Evaluating Xihuang Pill to Improve the Efficacy of Neoadjuvant Chemotherapy for Breast Cancer

Inclusion Criteria: Biopsy of breast mass was performed under ultrasound-guided treatment before neoadjuvant chemotherapy, and the diagnosis of breast cancer was confirmed pathologically, followed by immunohistochemical examination. Pathological sections before and after neoadjuvant chemotherapy were jointly diagnosed by 3 or more senior pathologists, and there were consistent definite conclusions.

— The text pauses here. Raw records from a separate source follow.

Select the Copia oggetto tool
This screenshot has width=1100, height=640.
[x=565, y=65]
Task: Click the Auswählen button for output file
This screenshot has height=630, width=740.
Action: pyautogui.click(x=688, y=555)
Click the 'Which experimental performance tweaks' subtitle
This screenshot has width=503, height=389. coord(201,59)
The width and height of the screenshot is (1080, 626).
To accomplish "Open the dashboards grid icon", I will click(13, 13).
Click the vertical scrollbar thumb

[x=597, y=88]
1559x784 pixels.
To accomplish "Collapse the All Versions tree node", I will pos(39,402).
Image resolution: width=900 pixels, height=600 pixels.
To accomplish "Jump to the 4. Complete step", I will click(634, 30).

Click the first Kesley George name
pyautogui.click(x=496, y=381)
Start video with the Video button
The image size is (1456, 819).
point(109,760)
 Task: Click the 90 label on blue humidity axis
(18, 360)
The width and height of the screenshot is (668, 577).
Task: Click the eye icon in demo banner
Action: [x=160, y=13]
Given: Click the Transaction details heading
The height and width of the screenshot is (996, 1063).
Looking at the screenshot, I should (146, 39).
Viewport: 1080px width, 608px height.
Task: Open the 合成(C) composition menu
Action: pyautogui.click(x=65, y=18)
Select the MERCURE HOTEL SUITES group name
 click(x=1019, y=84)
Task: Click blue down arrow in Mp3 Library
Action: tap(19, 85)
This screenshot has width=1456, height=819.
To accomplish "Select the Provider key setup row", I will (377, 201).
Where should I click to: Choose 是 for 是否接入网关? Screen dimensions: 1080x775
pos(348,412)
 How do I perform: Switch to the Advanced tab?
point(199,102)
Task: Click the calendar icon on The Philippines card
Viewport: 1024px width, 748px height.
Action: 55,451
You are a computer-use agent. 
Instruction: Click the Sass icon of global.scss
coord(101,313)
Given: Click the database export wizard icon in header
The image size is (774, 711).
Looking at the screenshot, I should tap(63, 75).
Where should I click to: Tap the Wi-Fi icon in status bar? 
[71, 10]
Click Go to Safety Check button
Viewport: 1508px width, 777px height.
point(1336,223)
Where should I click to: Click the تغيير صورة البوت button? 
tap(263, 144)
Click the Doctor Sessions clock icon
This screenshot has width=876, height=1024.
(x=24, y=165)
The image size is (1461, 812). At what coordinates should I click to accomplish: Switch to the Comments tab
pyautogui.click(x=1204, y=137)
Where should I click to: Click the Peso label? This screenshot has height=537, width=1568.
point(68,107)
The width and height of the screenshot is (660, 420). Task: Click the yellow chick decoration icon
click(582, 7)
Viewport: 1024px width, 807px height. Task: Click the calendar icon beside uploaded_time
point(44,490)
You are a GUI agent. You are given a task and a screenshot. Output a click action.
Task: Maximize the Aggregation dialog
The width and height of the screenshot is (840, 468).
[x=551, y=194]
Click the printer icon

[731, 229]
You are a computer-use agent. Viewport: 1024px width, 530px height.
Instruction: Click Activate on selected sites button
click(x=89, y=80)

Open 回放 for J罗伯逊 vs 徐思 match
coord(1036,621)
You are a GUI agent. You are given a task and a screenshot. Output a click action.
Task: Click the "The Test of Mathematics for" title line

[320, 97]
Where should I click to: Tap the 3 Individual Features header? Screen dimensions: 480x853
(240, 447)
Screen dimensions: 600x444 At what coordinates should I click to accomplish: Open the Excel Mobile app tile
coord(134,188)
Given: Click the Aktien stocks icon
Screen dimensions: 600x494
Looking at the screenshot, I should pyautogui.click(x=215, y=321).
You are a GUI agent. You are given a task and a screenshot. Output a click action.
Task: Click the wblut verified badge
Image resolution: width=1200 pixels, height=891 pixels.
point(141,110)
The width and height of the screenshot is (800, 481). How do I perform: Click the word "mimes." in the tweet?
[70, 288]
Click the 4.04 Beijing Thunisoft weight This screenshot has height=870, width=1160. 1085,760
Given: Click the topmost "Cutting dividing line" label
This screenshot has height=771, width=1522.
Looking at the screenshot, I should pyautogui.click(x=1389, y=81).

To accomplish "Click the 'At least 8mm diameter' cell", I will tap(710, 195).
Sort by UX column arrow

Have detailed and complete clinicopathological data; Diagnosis data of TCM syndrome type; No biopsy-confirmed lymph node metastasis; No serious systemic disease, able to tolerate neoadjuvant chemotherapy and surgical treatment; At least 4 cycles of neoadjuvant chemotherapy were completed, and the efficacy of chemotherapy was evaluated at the end of chemotherapy and after surgery; Under the guidance of doctors, take Xihuang pills in a standardized way throughout the whole process and review regularly; The patient did not receive any antitumor therapy drugs associated with the tumor prior to neoadjuvant chemotherapy; All patients were newly diagnosed Exclusion Criteria: Concurrent malignant tumors of other sites; Patients with distant metastasis Male breast cancer Patients who did not receive full-course standardized neoadjuvant chemotherapy; Lost contact or dropped out of the study, unable to follow up; Inability to tolerate chemotherapy responses; Intolerant to Xihuang Wan and unable to take it; The patient has strong side effects of chemotherapy and cannot tolerate chemotherapy drugs; Inflammatory breast cancer, bilateral breast cancer, paget's disease and other special types of breast cancer; Various other possible influences.